Открываю глаза: кто-то зажег в моей избе керосиновую лампочку, и она горит одна под потолком <ярко>, в избе никого нет.
— Что же это такое, Господи? — вслух говорю я один.
— Что же это такое, Господи, — отвечает мне с печи. — Господи, барин, барин, да что же это такое?
Тогда я и увидел на печи против моей постели голову: там спал почтальон Николай, спал крепко, по-настоящему. Ужасный ураган, ломавший в это время гигантские сосны и швырявший сучья в нашу избушку, не мог разбудить его, но стоило мне только чуть-чуть простонать, в ответ раздавалось у спящего сочувственное эхо. Я тогда, изумленный <своим> открытием, назвал Николая, он быстро поднялся, спустил с печи ноги и, почесываясь, глядел на меня.
— Со мною, — говорю, — Николай, какая-то дрянь творится?
— Ничего, ничего, — опять тоненьким голоском успокаивал Николай, — пройдет, пришло и пройдет: пошерсть [17] такая ходит.
— Пошава — это горячка?
— Да, да, это ничего: это не горячка, а так, пошерсть: пришла и уйдет…
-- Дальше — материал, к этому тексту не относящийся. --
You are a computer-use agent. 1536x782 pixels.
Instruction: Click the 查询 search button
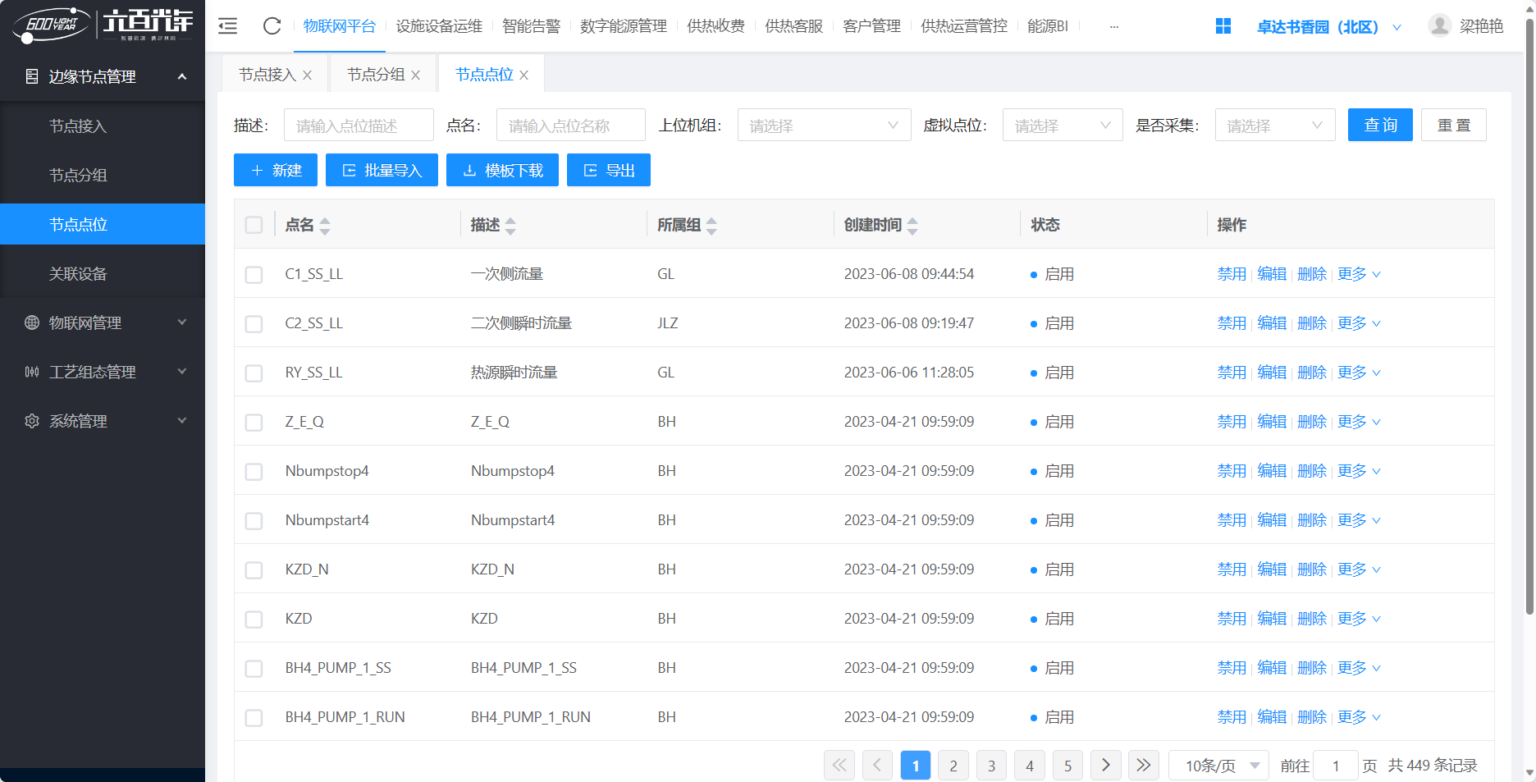(1380, 125)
19 Января. Собрание Религиозно-философского общества [18] для исключения Розанова [19]. Когда-то Розанов меня исключал из гимназии [20], а теперь я должен его исключать. Не хватило кворума для обсуждения вопроса, но бойцы рвались в бой: всеобщее негодование по поводу этой затеи Мережковского. Сутолока, бестолочь, какой-то армянин в решительную минуту добивается слова, чтобы сказать: «В Религиозно-философском обществе аплодисменты не допускаются». Кто-то просит изменить «параграф». Гиппиус же <молчит> и щурится, изображая кошечку. Карташов взводит очи горе. Мережковский негодует. Вячеслав Иванов настроился на скандал. Чулков говорит об антиномии. Стахович спрашивает, что такое антиномия. Старухи-теософки, курсистки, профессора, литераторы <1 нрзб.>, баптисты, попы, восточный человек, увесистые хайки и честнейшие ученые жиды. Теряю всякую способность наблюдать, думать, разбираться, сберегать услышанное, хаос. Вот и все, что вышло из общественной затеи Мережковского. Лет пять тому назад взял я себе напрокат «Светлого иностранца» [21] и теперь возвращаю: не то.
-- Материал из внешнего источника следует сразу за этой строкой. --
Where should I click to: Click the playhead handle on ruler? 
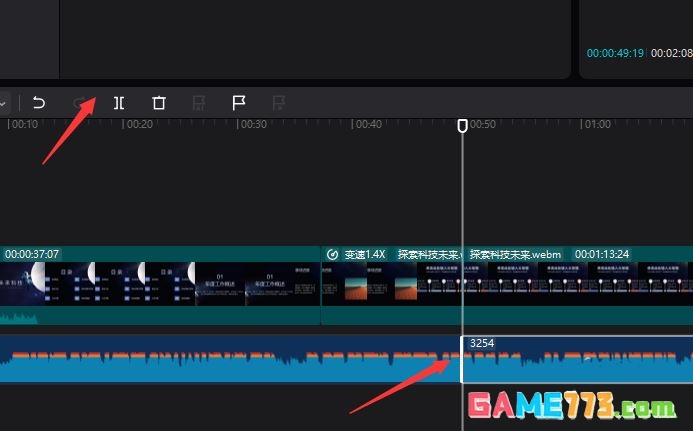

Рембрандт, Рубенс и Ван Дейк: Рубенс изображает низкую силу, В. Дейк — человека, Рембрандт соединяет то и другое, как Гоголь.
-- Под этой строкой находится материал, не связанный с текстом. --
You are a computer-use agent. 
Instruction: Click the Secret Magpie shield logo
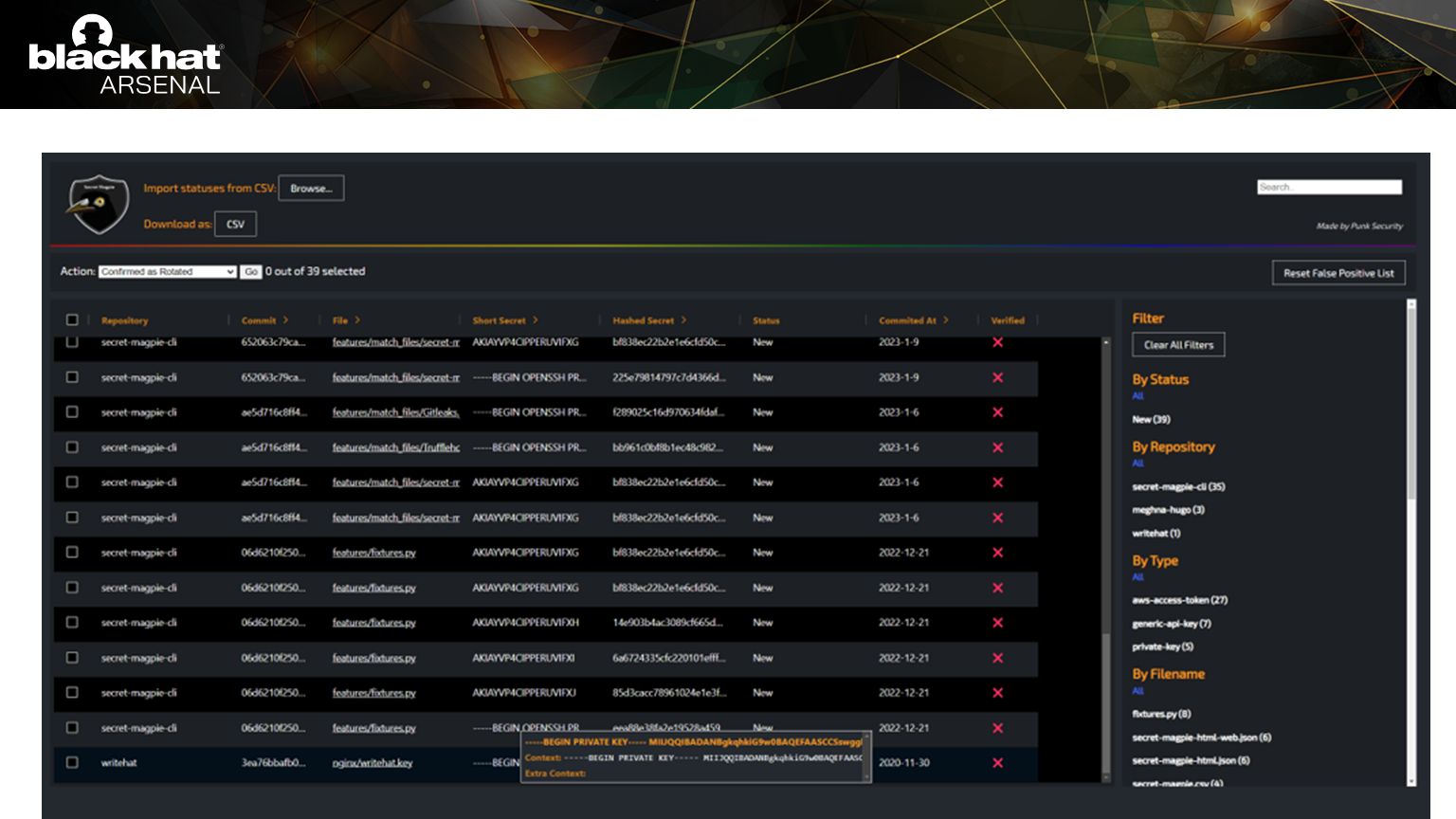98,204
Киевская черешня и ветхозаветная смоковница [22]. Всем известно, что Мережковский влюблен в Розанова, и сам Розанов пишет в «Уединенном»: [23]«За что он (Мережковский) меня любит?» А вот теперь Мережковский хочет исключить Розанова из Религиозно-философского общества. Возмущение всеобщее, никто ничего не понимает, как такая дерзкая мысль могла прийти в голову — исключить основателя Религиозно-философского общества [24], выгнать Розанова из единственного уголка русской общественной жизни, в котором видно действительное человеческое лицо его, ударить, так сказать, прямо по лицу. И мало ли еще чем возмущались: говорили, что это вообще не по-русски как-то — исключать и многое другое. Какая-то девственная целина русской общественности была затронута этим постановлением совета, и люди самых различных партий, толков и между ними настоящие непримиримые враги Розанова — все были возмущены. Словом, произошло полное расстройство общественных основ этого маленького Петербургского муравейника, где время от времени собираются чрезвычайно разнообразные люди высших интеллигентных профессий. И замечательно, что все это <полное> расстройство общественности во имя самой общественности.
Я очень хорошо понимаю Мережковского и лиц его окружения в совете. Понимаю мучительное состояние верующего или страстно желающего верить и в то же время проповедовать в обществе воистину мертвых (и мертвые восстанут, но когда!). Мережковский пытался уже испробовать организацию секций, в которых могли бы собираться более активные люди, подбирал молодежь, но эти секции <лишь только> говорили о Боге, а действия все равно никакого не было, почему? оставляю вопрос до будущего. Но вот настал подходящий случай — дело Бейлиса: [25] вот где, казалось бы, можно высказать <1 нрзб.>. Ожидали, что общество <временно> будет закрыто, но демонстрации не вышло, был до смешного жалкий вечер, где Ветхий завет перепутался с делом Киева, какая-то смесь, винегрет из киевской черешни и ветхозаветной смоковницы. А в это самое время Розанов и писал свои наиболее возмущающие общество статьи [26].